Really there's only one solution that I can come up with: feel awful about it for a moment, and then let it go. I have learned the hard way that crying and stamping my feet over things I don't like does not in fact accomplish anything. Shocking, right? So I put pen to paper and dump out all of the worry, offer up a rambling serenity prayer that Kerouac would be proud of, and put the thoughts away.

Now is the time for focusing on what I will be a part of. For this upcoming academic year I will be prepping four different courses. Three of them are high school English. The fourth is world geography. It's a good thing I love teaching, as my first few months will find me knee deep in course materials. I'll also be helping my Ugandan brother with his new project- partnering university students with Kampalan orphans in a mentorship program (more on that in a future post.) And lest we forget, my heart still beats with the children of Kanungu, my little village in Southwest Uganda. Once I'm settled, dear friends, I will be figuring out how to raise the funds for the region's first library and literacy center, and asking you for support.

Wow. Just Telling you about all of that has me excited again.

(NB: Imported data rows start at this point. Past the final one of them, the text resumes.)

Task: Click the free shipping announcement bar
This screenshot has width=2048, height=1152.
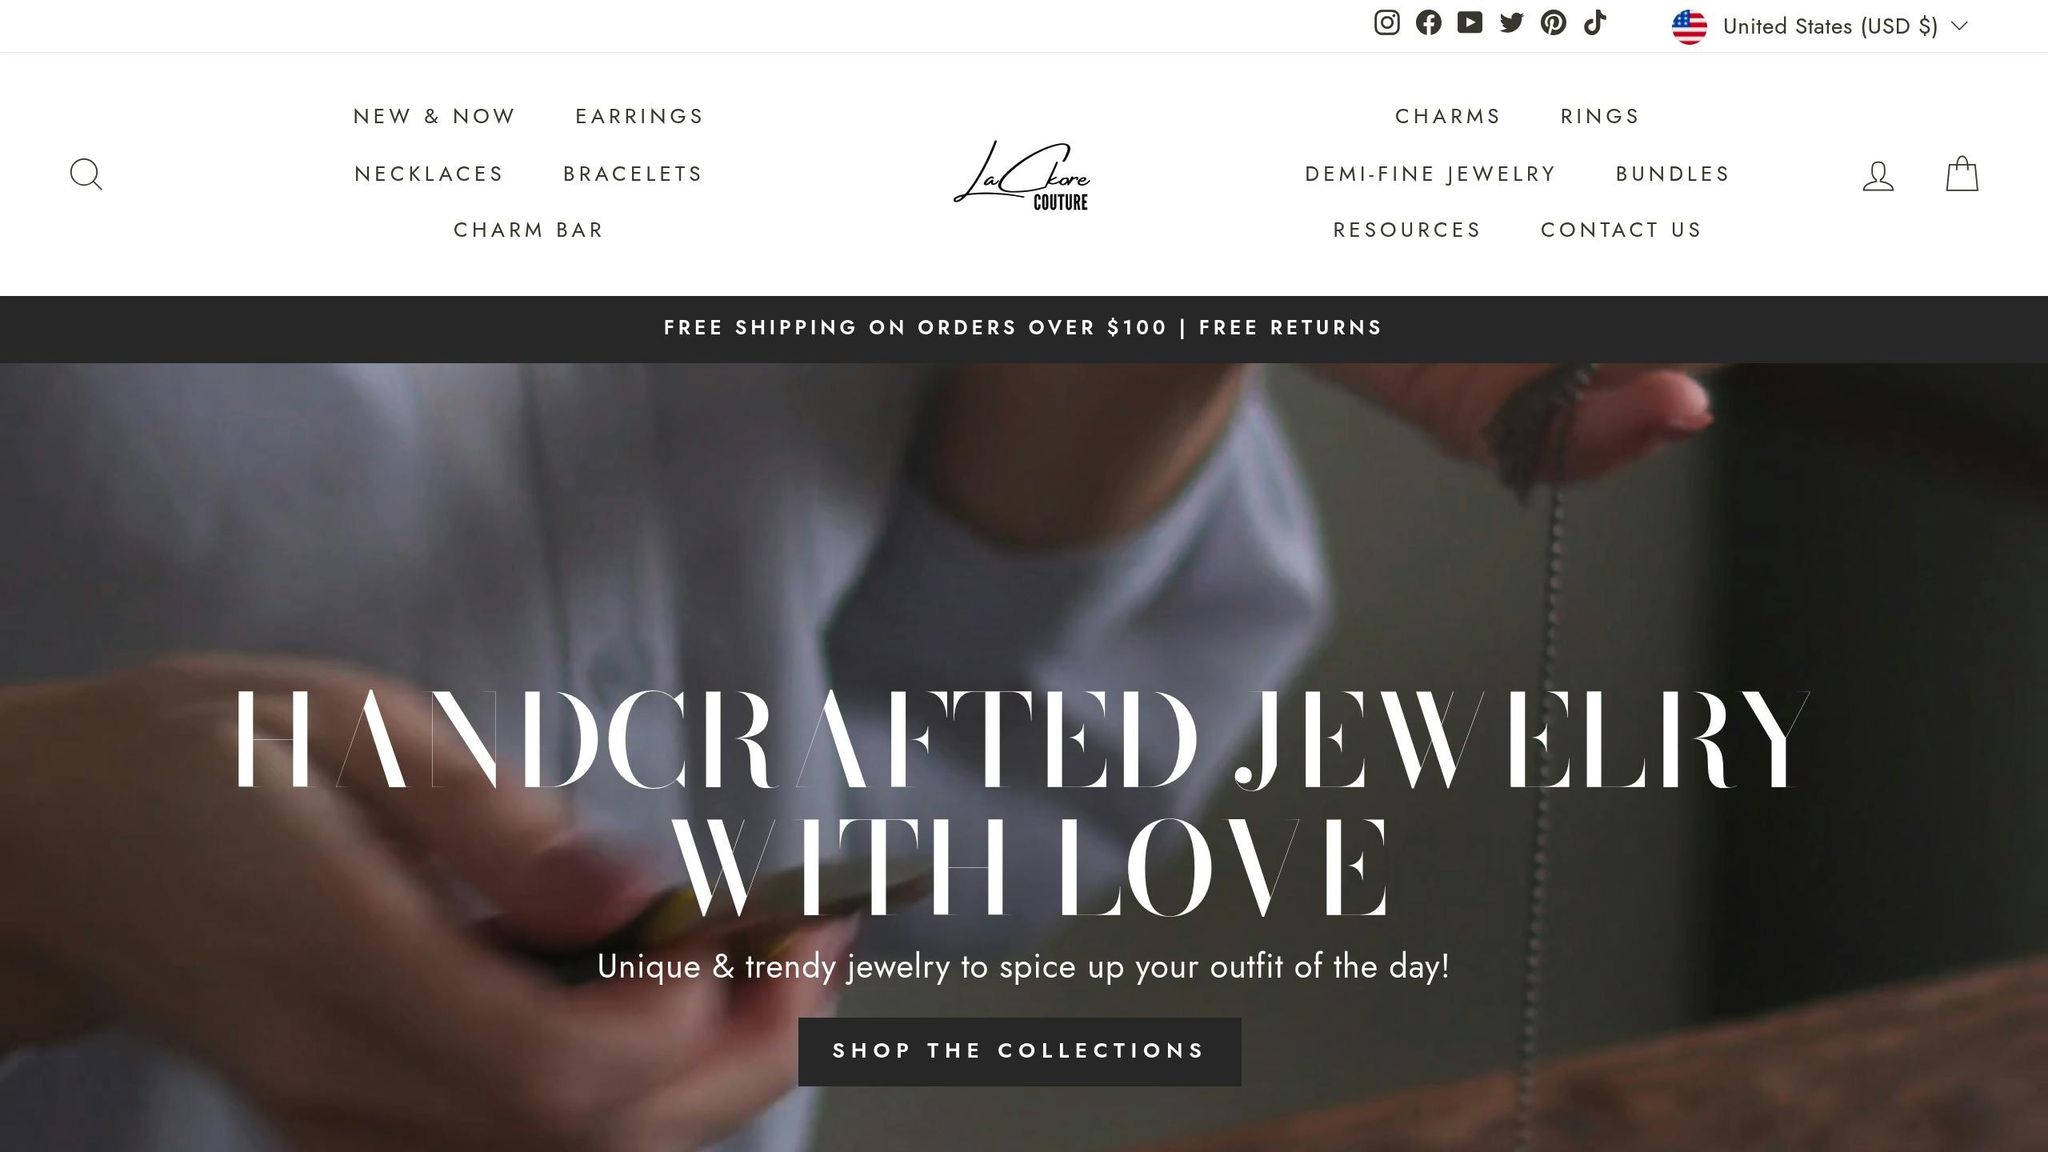Action: [1024, 328]
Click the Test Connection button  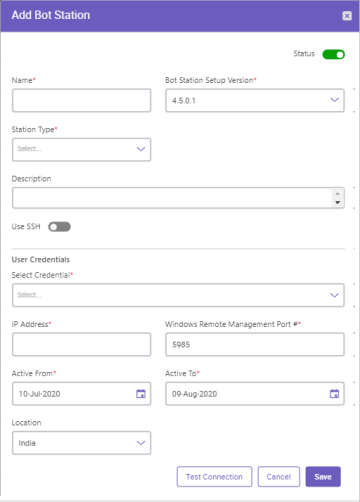214,477
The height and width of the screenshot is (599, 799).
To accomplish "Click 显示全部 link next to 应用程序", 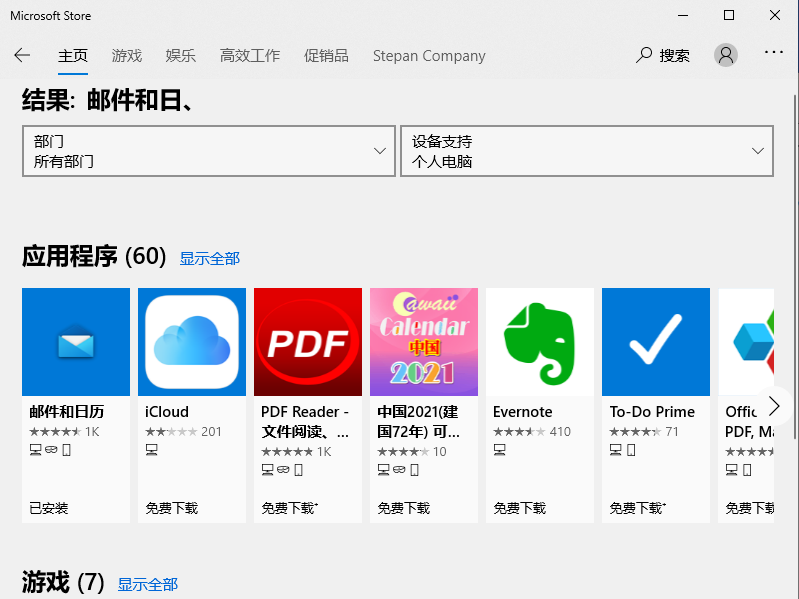I will tap(210, 258).
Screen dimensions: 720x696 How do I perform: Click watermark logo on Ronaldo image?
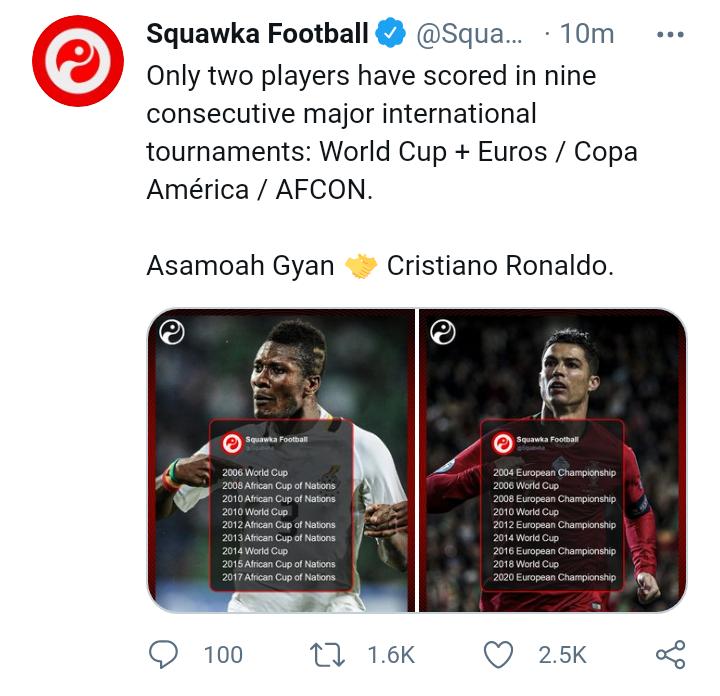click(x=442, y=332)
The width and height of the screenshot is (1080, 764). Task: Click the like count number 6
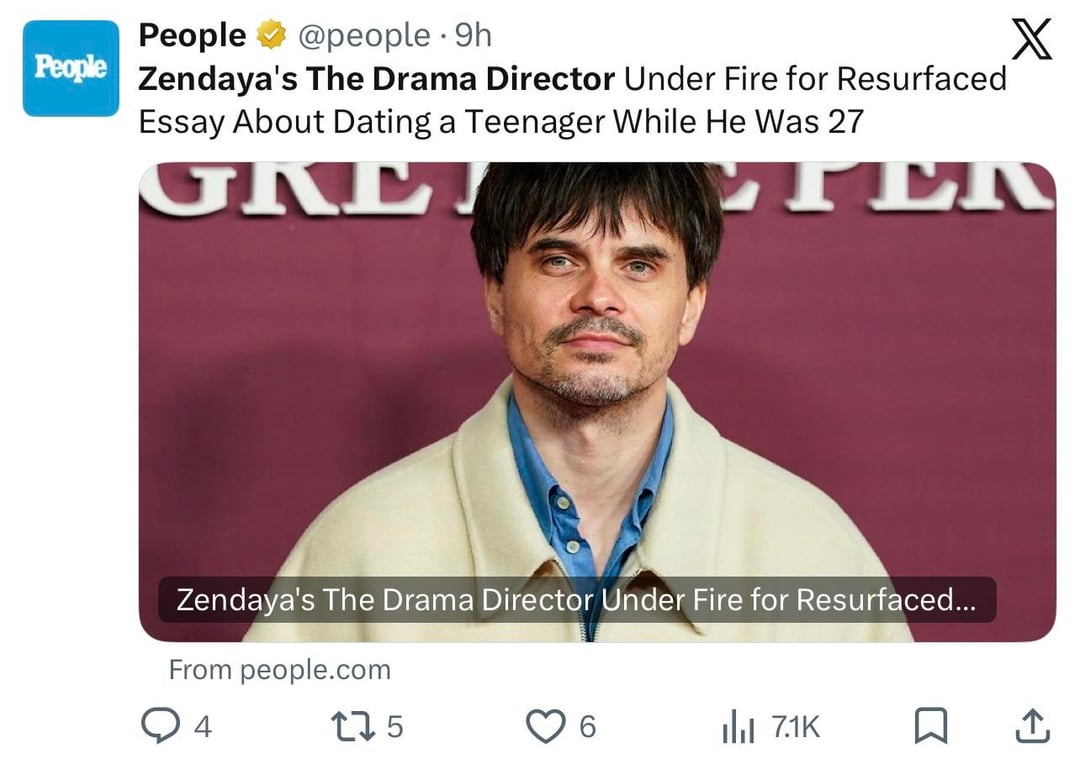(588, 727)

Last year, when I told my friends in the village that I would do something or that something was sure to happen, their response invariably was, "We will pray for it." At the time I thought it was their polite way of saying, 'yea, right.' But now I see the wisdom in it.  If you can't control it, don't pretend that you can. As a Westerner, it's a hard concession to make.
Consider me working on it.

Lots of Love,

Diane

P.S.- I got another sign of wonderfulness this morning. The church that I've done a theology refresher class with has just had two mission groups return from abroad. They had members of the congregation serving in Haiti and Uganda (their chosen Ugandan village is just a few hours north of my own Kanungu.) Today's service was the first Sunday that everyone had been back for. Since my plane flies tomorrow, I had been looking forward to catching up with my study group of friends (some who had been away on these trips,) and saying my last goodbyes. When I walked into the sanctuary, I was greeted by this sight: more than a dozen men and women adorned in bright Uganda Cranes jerseys. A small thing, but it felt like I was one step closer to home already. And I felt pure joy. I know I'm going exactly where I'm meant to be.